Given the entries that follow, write out exactly the lines starting at the one containing "All About Leo (95, 2101)" and ending at the one containing "Future Forecast Report", both ends included, and only those.

* _Data_
>>>>>
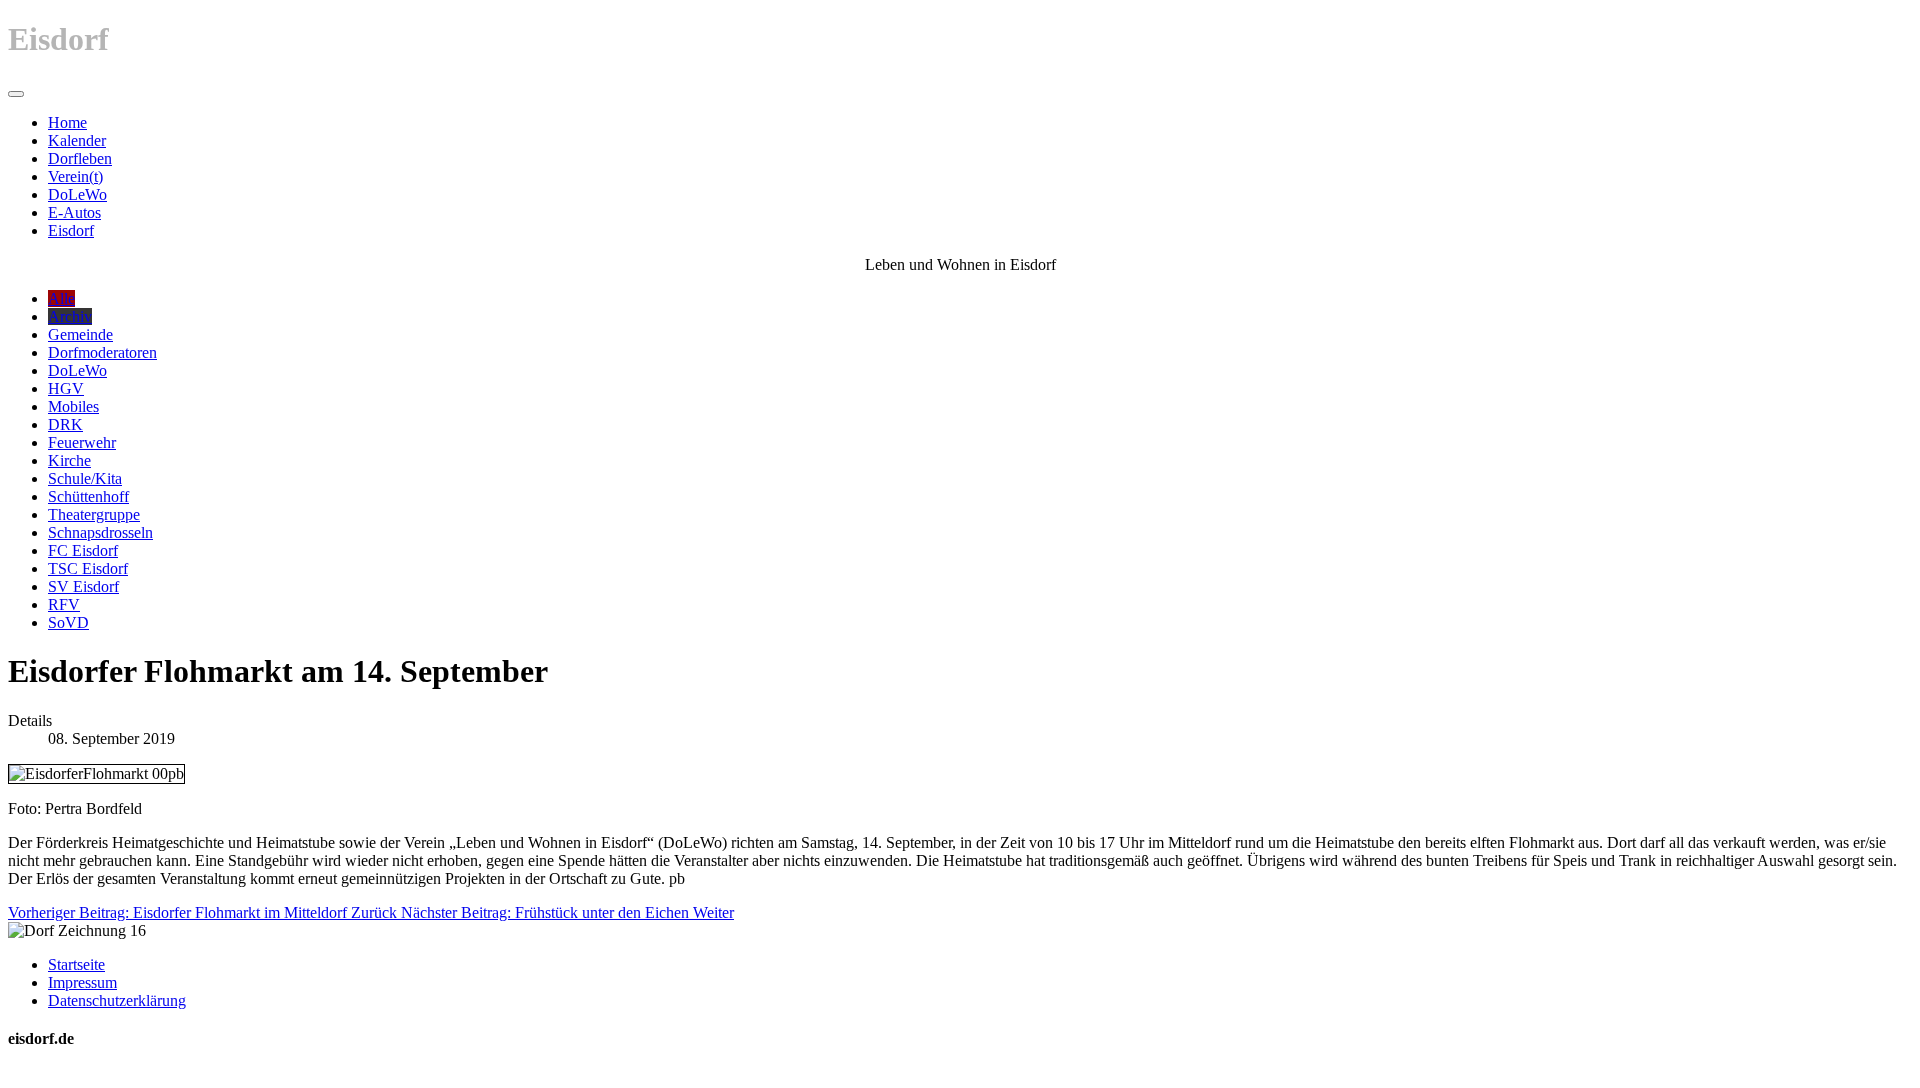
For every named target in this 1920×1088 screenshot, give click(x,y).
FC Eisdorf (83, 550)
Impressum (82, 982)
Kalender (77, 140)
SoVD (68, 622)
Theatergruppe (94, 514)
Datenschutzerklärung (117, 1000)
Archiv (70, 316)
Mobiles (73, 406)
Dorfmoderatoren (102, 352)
<<<<<
>>>>>
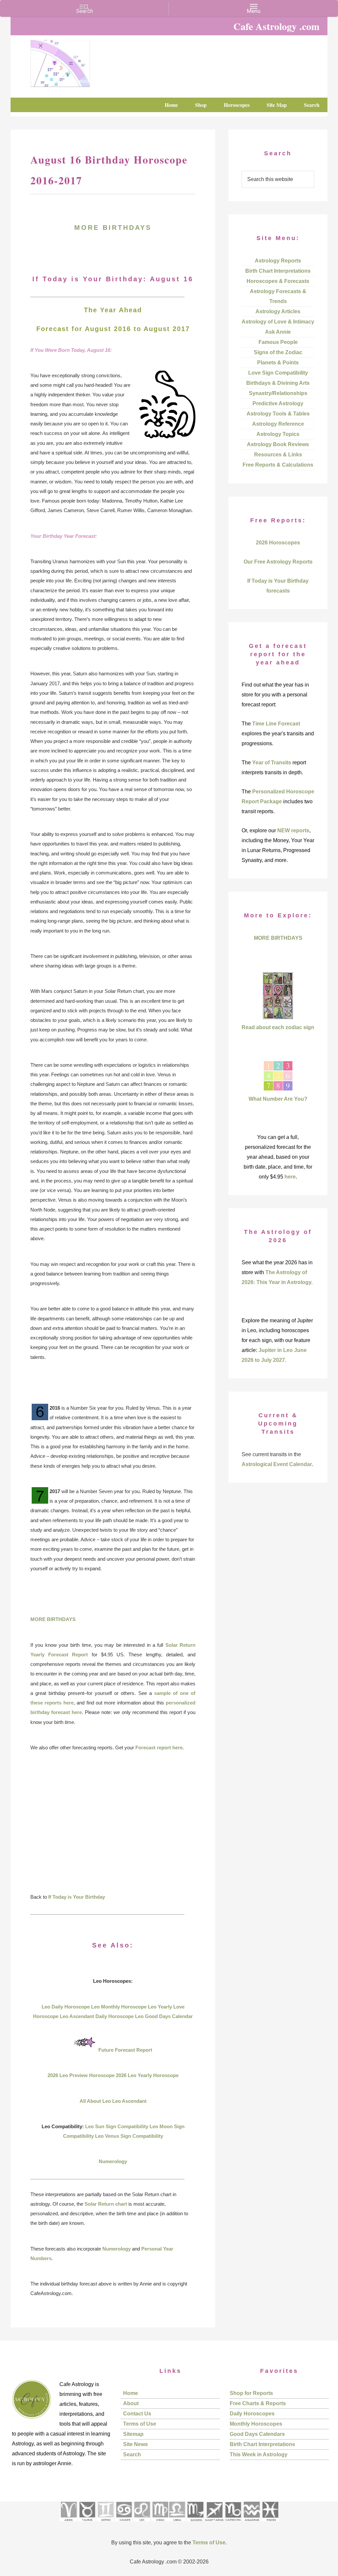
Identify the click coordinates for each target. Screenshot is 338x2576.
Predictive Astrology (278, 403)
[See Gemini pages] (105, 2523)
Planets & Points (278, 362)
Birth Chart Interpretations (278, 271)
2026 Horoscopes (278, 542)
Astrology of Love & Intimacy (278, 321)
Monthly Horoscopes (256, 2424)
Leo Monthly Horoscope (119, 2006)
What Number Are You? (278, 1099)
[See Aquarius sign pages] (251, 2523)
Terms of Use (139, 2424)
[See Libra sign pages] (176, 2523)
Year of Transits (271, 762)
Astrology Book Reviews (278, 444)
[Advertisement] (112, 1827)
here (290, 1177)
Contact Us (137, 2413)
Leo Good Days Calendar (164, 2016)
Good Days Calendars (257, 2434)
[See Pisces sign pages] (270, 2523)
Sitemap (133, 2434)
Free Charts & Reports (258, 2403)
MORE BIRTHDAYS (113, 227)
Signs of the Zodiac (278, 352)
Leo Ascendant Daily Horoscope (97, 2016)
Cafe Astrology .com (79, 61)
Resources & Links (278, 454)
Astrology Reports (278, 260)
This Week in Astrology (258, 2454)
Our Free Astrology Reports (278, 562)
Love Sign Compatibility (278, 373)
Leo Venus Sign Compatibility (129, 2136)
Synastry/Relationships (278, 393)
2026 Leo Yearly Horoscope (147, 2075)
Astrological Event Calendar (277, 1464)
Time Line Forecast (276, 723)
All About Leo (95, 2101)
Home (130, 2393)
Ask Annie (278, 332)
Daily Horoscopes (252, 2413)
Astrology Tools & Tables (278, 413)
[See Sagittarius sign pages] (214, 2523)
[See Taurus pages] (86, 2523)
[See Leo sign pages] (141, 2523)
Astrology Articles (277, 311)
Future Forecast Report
<<<<<
* _Task answer_
All About Leo (95, 2101)
Home (130, 2393)
Ask Annie (278, 332)
Daily Horoscopes (252, 2413)
Astrology Tools & Tables (278, 413)
[See Sagittarius sign pages] (214, 2523)
[See Taurus pages] (86, 2523)
[See Leo sign pages] (141, 2523)
Astrology Articles (277, 311)
Future Forecast Report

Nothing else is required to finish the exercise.